My goal for 2022 is to do my best to release 12 new editions and, so far, I am managing, but it is so hard to keep this rhythm without sacrificing anything on quality’s side. This month I have two different releases, a score and a tool for my favourite notational software, Sibelius.

Wind fingerings for Sibelius

Since starting my job as a music engraver for living composers, I have needed to create almost countless musical symbols specific to each composer’s music. As a string player myself, I am regularly baffled at how complex wind instruments are, compared to cello, or violin. In contemporary music, composers often stretch the limits of those instruments, in the way of multi-phonic sounds and microtonal pitches. Multi-phonic sounds are when a wind instrument can produce more than one pitch concurrently, at the same time, something we normally would not expect. Microtonal pitches are, mainly, quarter-tones and eight-tones, though these last ones are more or less predictably precise.

Until last year I would produce the single symbols I would need and that would be it, but now I have decided to serialise it, and create all of them, starting with clarinet fingerings. The first version of my new template is already out in the wild, and you can find it here. Being in EARLY ACCESS, it is offered at a 50% discounted price if you use the code “early-access” and you will receive all updates for free. It is not yet feature complete, but it already contains full classical fingerings for B-flat and A clarinets, and all microtonal fingerings for B-flat, A, and E-flat sopranino clarinets. I am now working through the Bass Clarinet fingerings and, after this, multi-phonics will follow.

Public reception has, so far, been mixed, possibly and mainly because it is a paid template, but I cannot really offer something like this for free, even if I will consider creating a free tier when the work is done. Someone has even pointed out to me that this is useless because his students would want pictures of the clarinet’s side-keys.

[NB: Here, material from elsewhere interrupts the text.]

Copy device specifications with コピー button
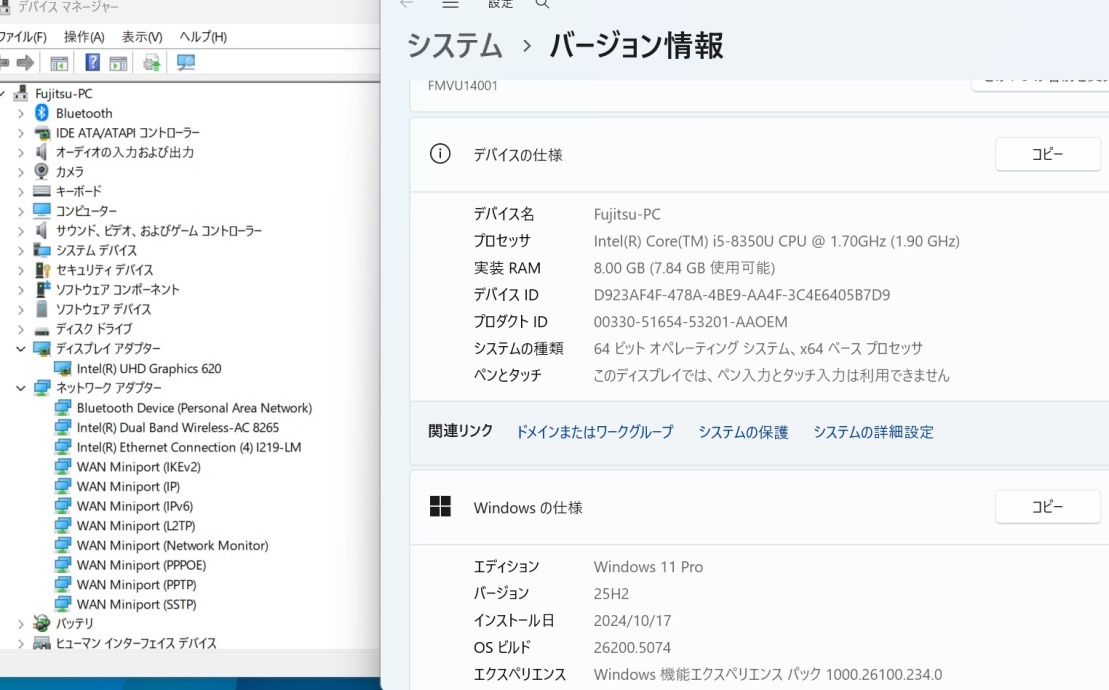1109x690 pixels. [x=1047, y=155]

My goal, with this template, was to use only symbols already present within Sibelius or easily reproducible. Somebody else suggested, “why don’t you create a font for this?”. Well, I am not a fan of fonts in general because of all compatibility issues that can arise and of the fact that I would need to keep supporting and tweaking them forever. Besides, using a font requires the user to learn how to use it, and, in my experience using fonts which already exist for this purpose, drove me to create this tool. It works in the simplest way ever:

  1. Import the included house style
  2. Press Z to open the symbol browser
  3. Type [ followed by the pitch you want to insert the fingering for (e.g., Gq#4 for a G of the fourth octave raised by a quarter sharp)
  4. Choose among the provided options (some pitches have more than one) by clicking on it.

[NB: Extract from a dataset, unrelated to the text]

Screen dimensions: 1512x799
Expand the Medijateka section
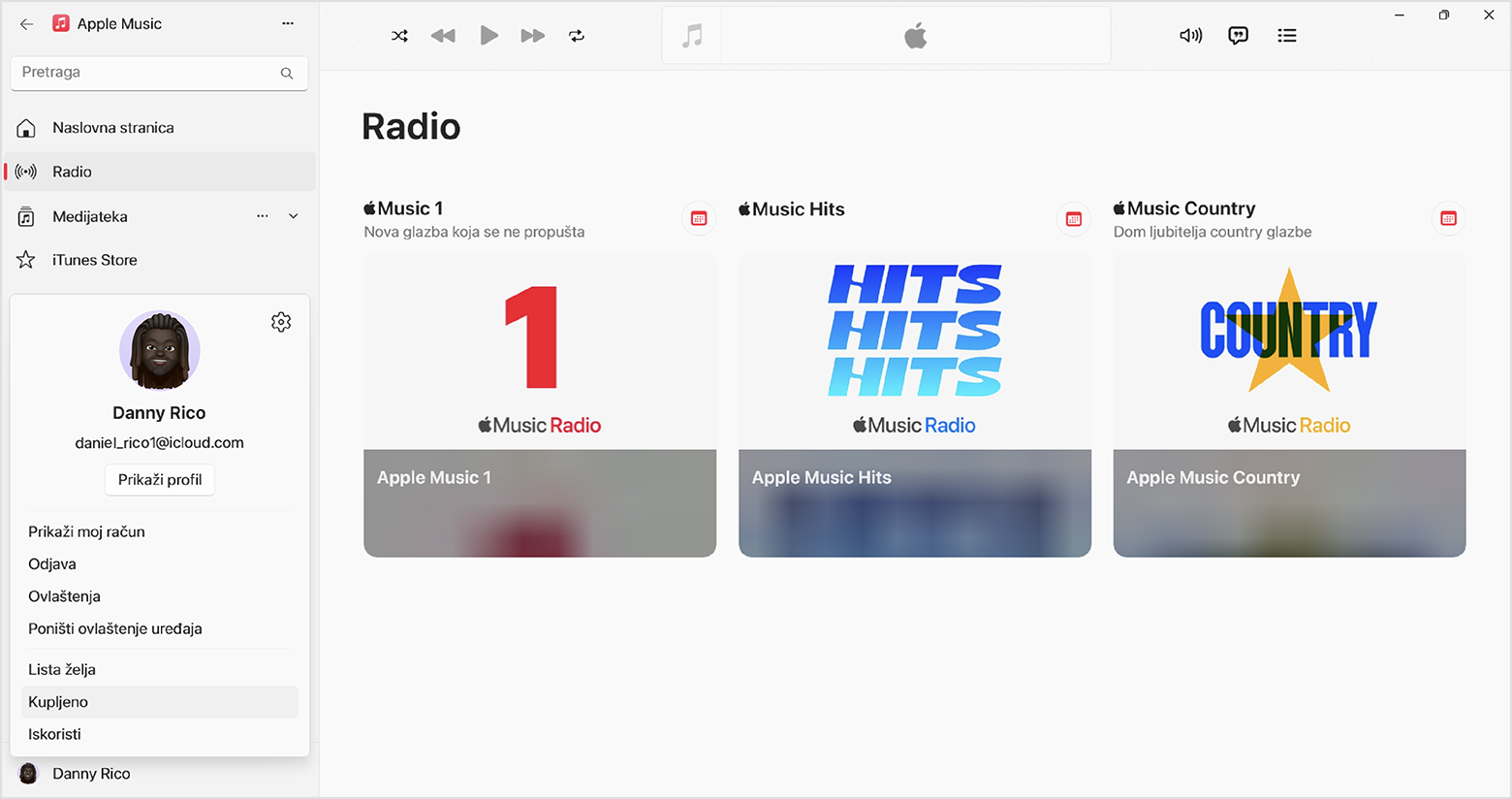[293, 216]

The symbol will be automatically inserted in your score and attached to the rhythmical position you selected. Differently from a font, it will not be affected by changes in the operative system, or in any other settings of your document!

So far, it supports two music fonts: Opus and Helsinki, and it is designed to work best with the Plantin text font. I cannot possibly test it with every text font, but I have already created and planned a few variants for the most common ones. If you purchase this, and use a font you would like me to adapt the template for, let me know, and I will gladly comply. The way I have created this template is so flexible that it will be quite fast to realise!

I hope you like it, please let me know what you think of it.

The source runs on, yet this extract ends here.